## [EXERCISE PROMPT]
Duplicate the lines starting at the one containing "The width and" and ending at the one containing "Action: pos(594,109)", leaving out the pictures.

──────

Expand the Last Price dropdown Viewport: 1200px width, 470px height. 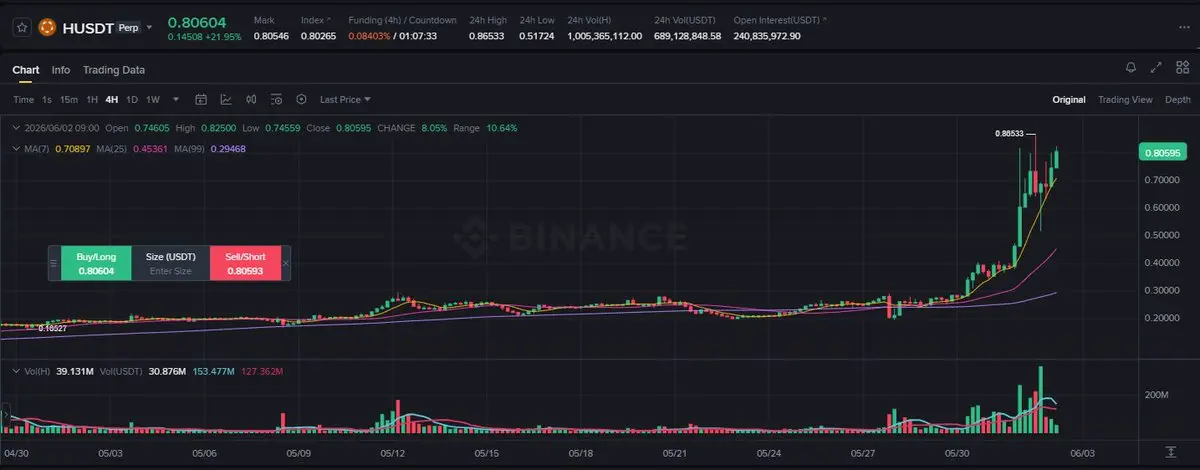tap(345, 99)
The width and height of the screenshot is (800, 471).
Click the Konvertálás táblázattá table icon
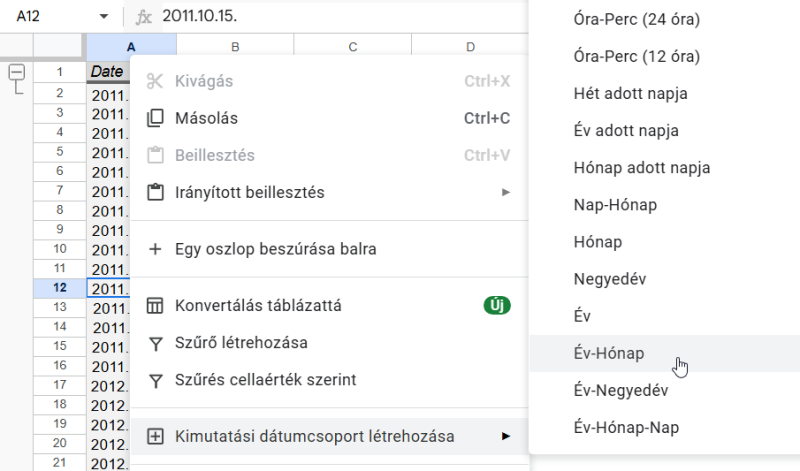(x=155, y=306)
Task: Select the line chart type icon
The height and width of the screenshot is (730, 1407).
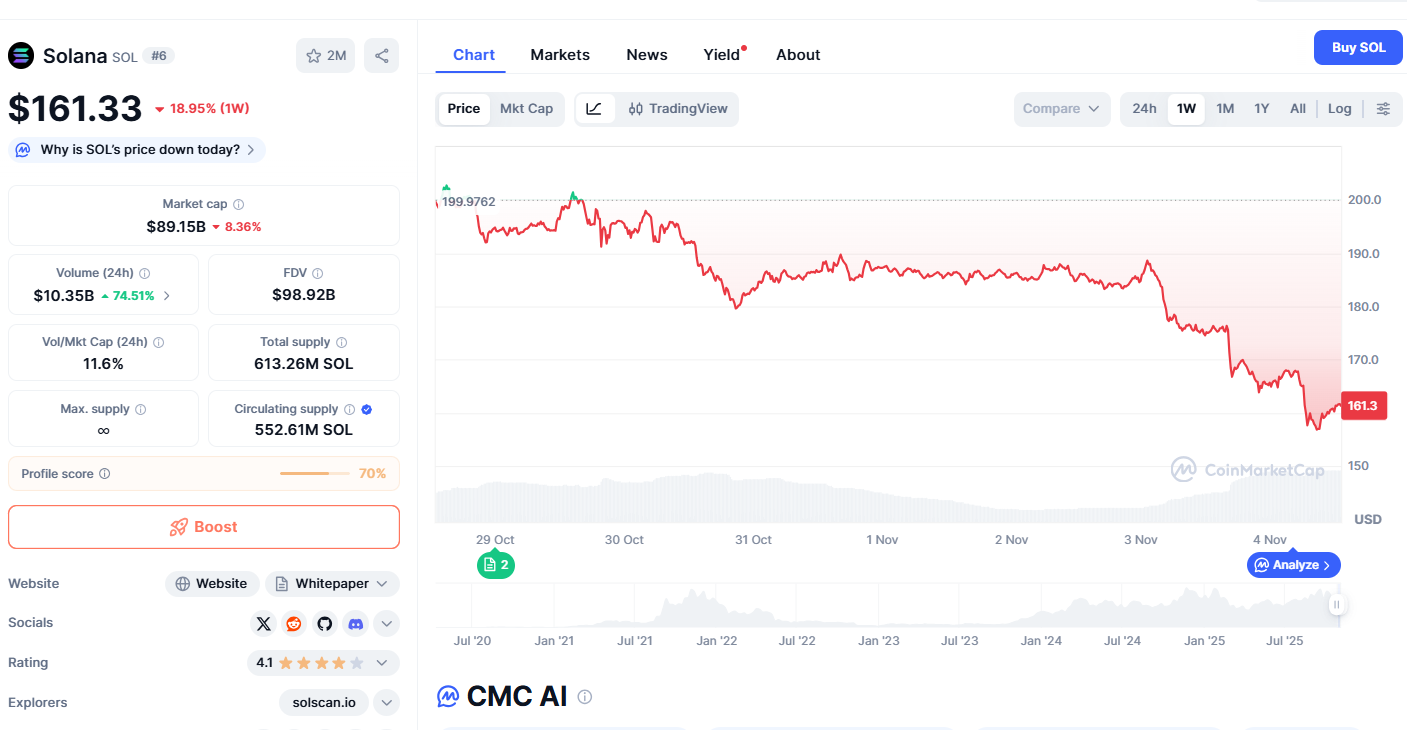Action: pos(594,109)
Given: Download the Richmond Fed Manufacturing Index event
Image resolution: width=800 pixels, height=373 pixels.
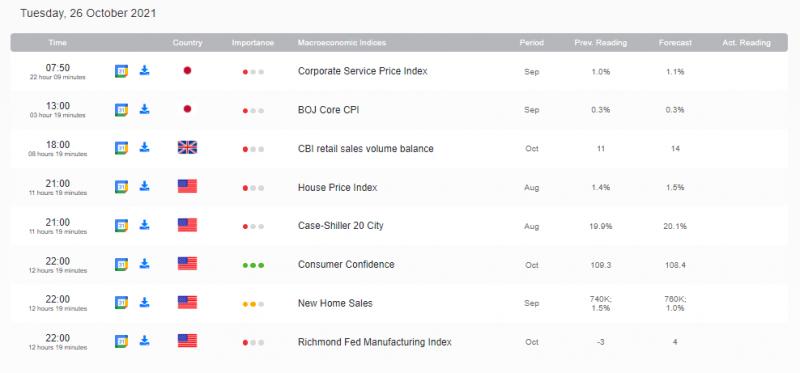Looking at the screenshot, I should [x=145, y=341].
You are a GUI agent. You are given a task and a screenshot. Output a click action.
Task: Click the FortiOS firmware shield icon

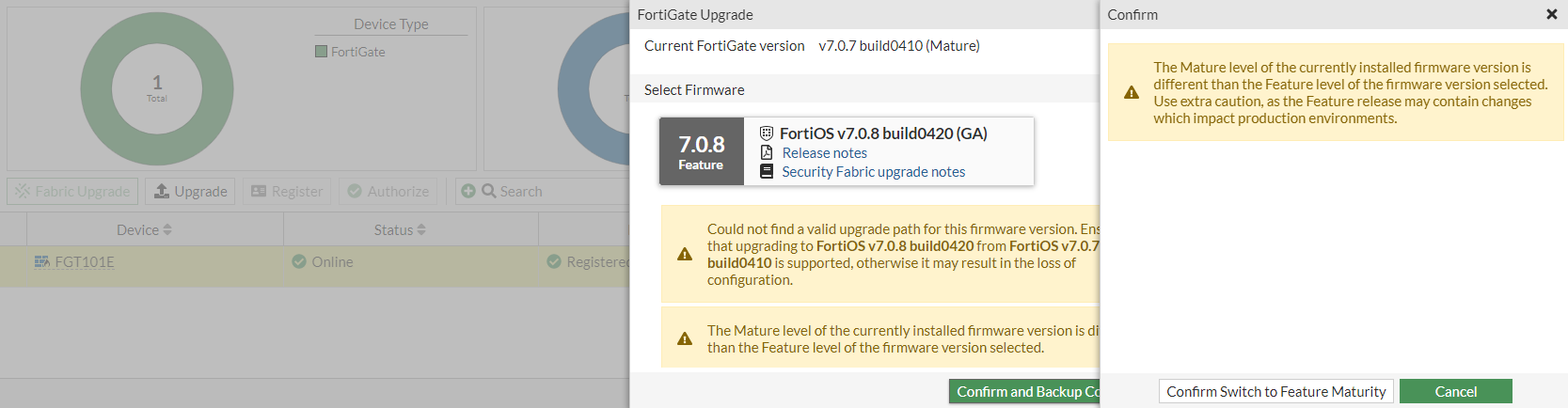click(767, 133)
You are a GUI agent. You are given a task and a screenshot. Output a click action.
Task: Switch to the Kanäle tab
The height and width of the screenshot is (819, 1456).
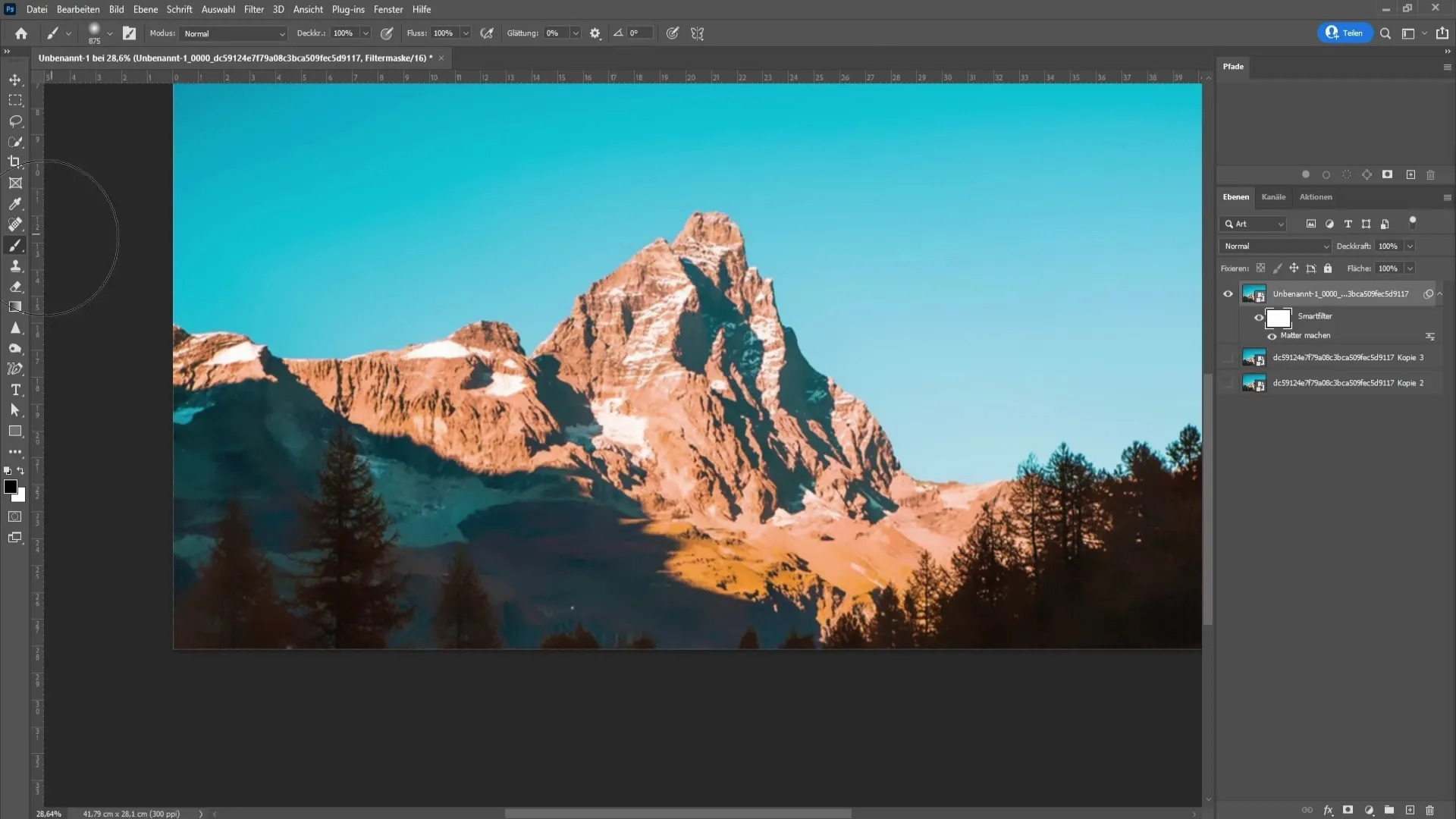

──────

## [TASK RESULT]
The width and height of the screenshot is (800, 471).
Click the Konvertálás táblázattá table icon
(x=155, y=306)
Task: Select the line chart type icon
The height and width of the screenshot is (730, 1407).
Action: pos(594,109)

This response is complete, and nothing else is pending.